** WORK TO COMPLETE **
For this exercise, write out only the lines of the entries below from the one with "Task: Click the 400 tick on left axis" up to and including the one with "You are a computer-use", exactly as they are. Pictures stay out.

** DATA EXTRACT **
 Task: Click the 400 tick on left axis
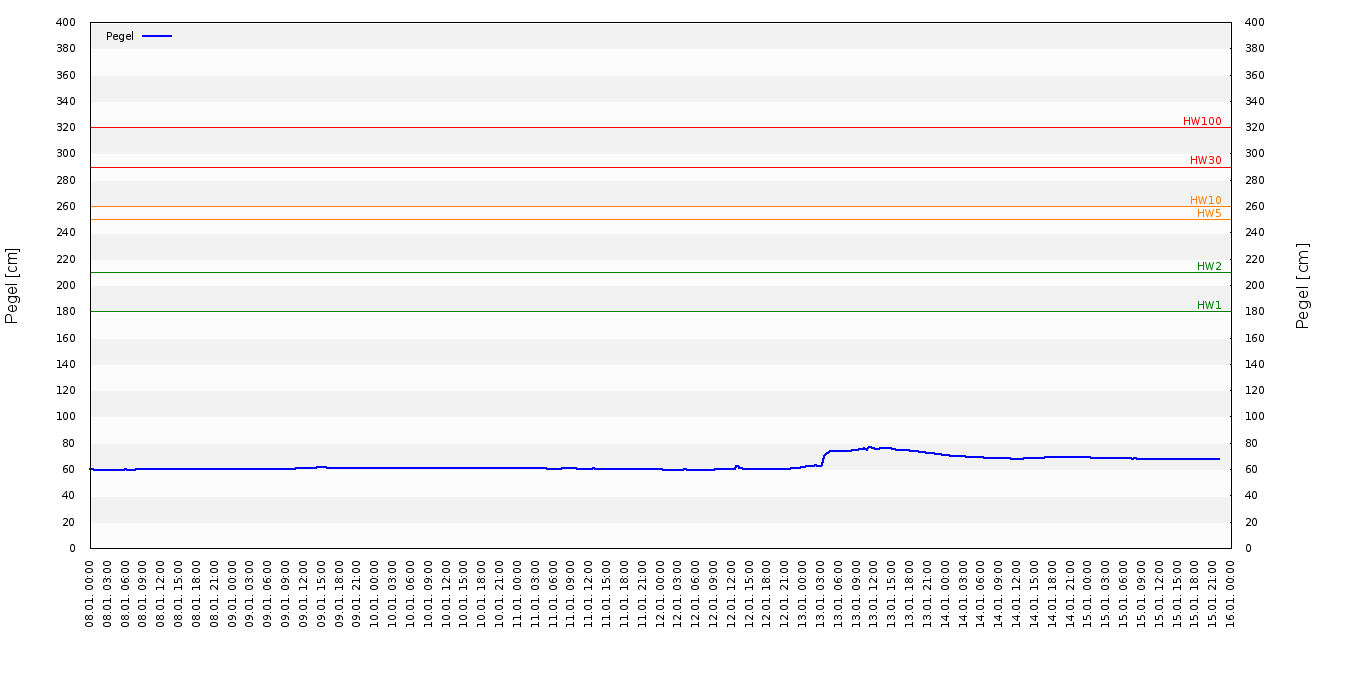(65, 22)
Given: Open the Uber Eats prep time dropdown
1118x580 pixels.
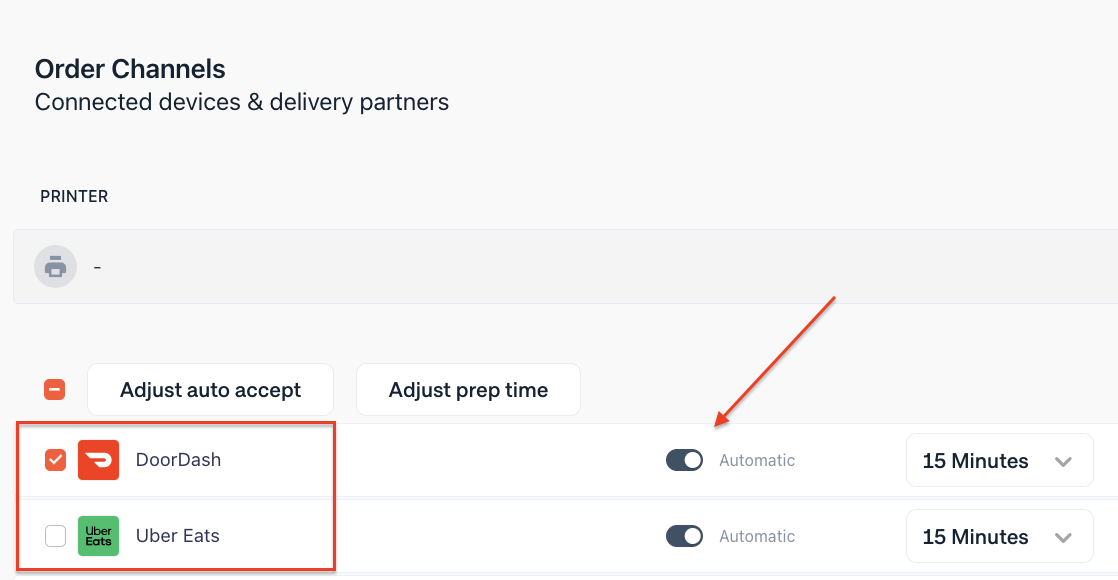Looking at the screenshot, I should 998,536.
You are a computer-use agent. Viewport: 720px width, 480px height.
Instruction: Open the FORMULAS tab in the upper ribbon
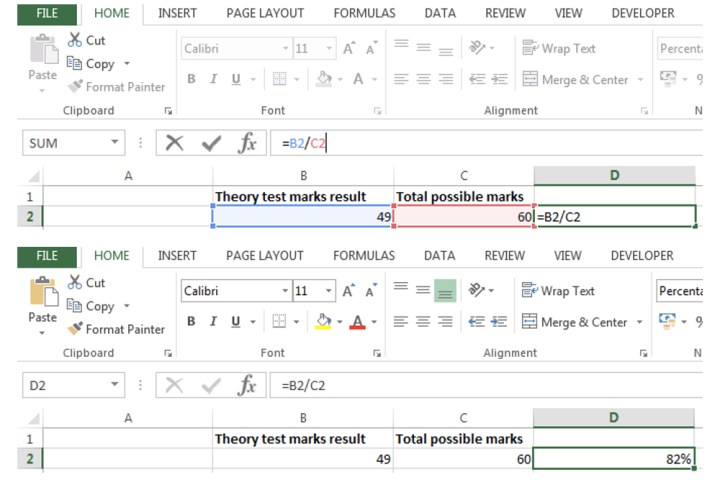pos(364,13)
--
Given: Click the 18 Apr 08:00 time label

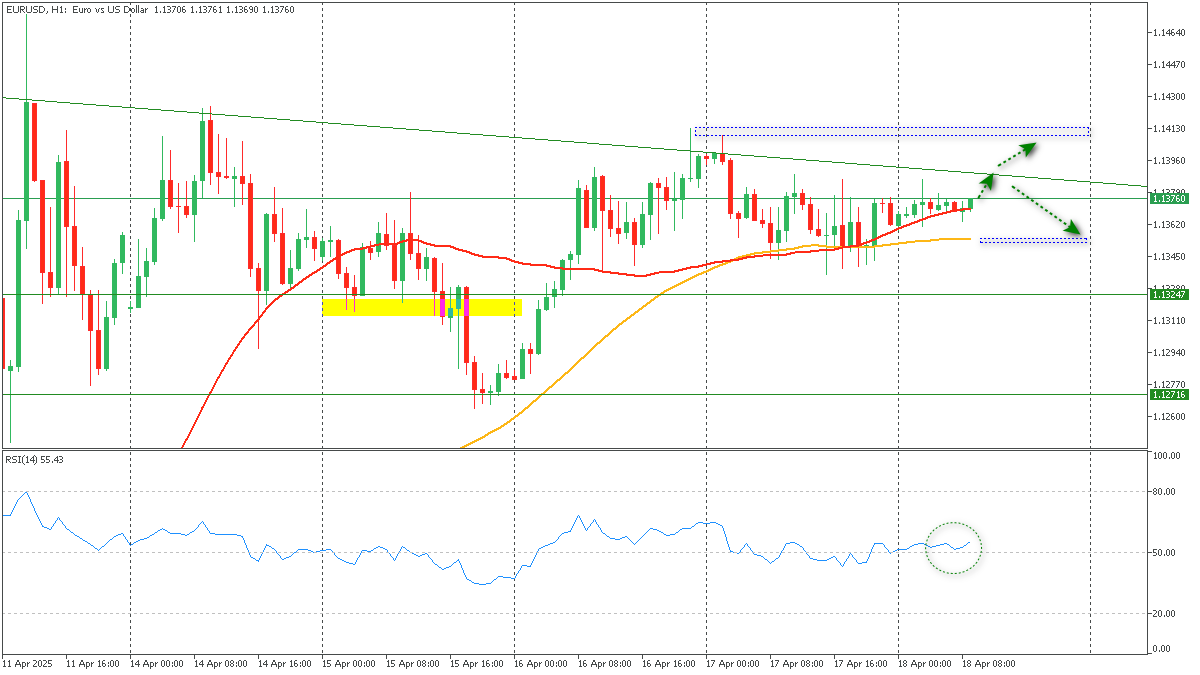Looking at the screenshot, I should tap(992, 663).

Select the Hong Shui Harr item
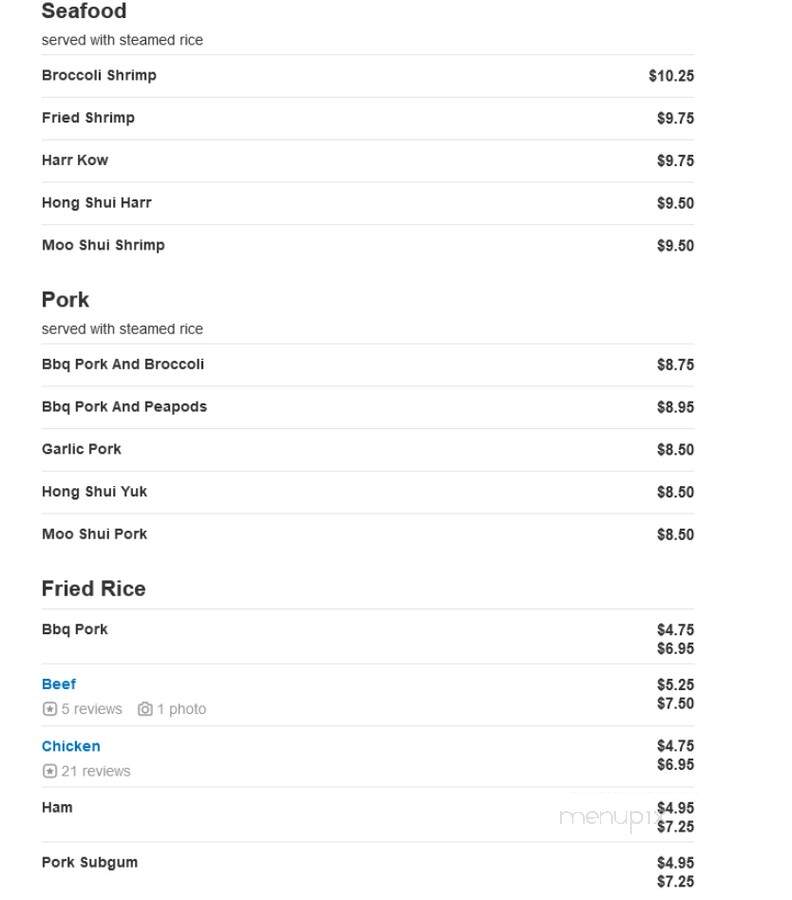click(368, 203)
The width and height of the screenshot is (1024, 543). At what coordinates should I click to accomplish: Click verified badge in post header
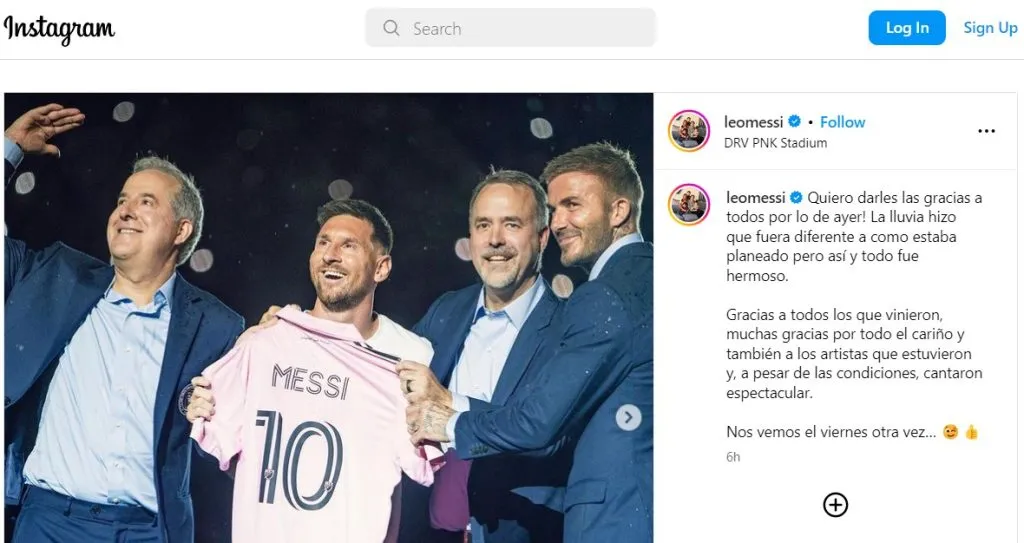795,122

** RESULT OF THIS EXERCISE **
 Task: Click the 400 tick on left axis
(65, 22)
Given: Open the Uber Eats prep time dropdown
1118x580 pixels.
Looking at the screenshot, I should 998,536.
You are a computer-use agent. Viewport: 720px width, 480px height.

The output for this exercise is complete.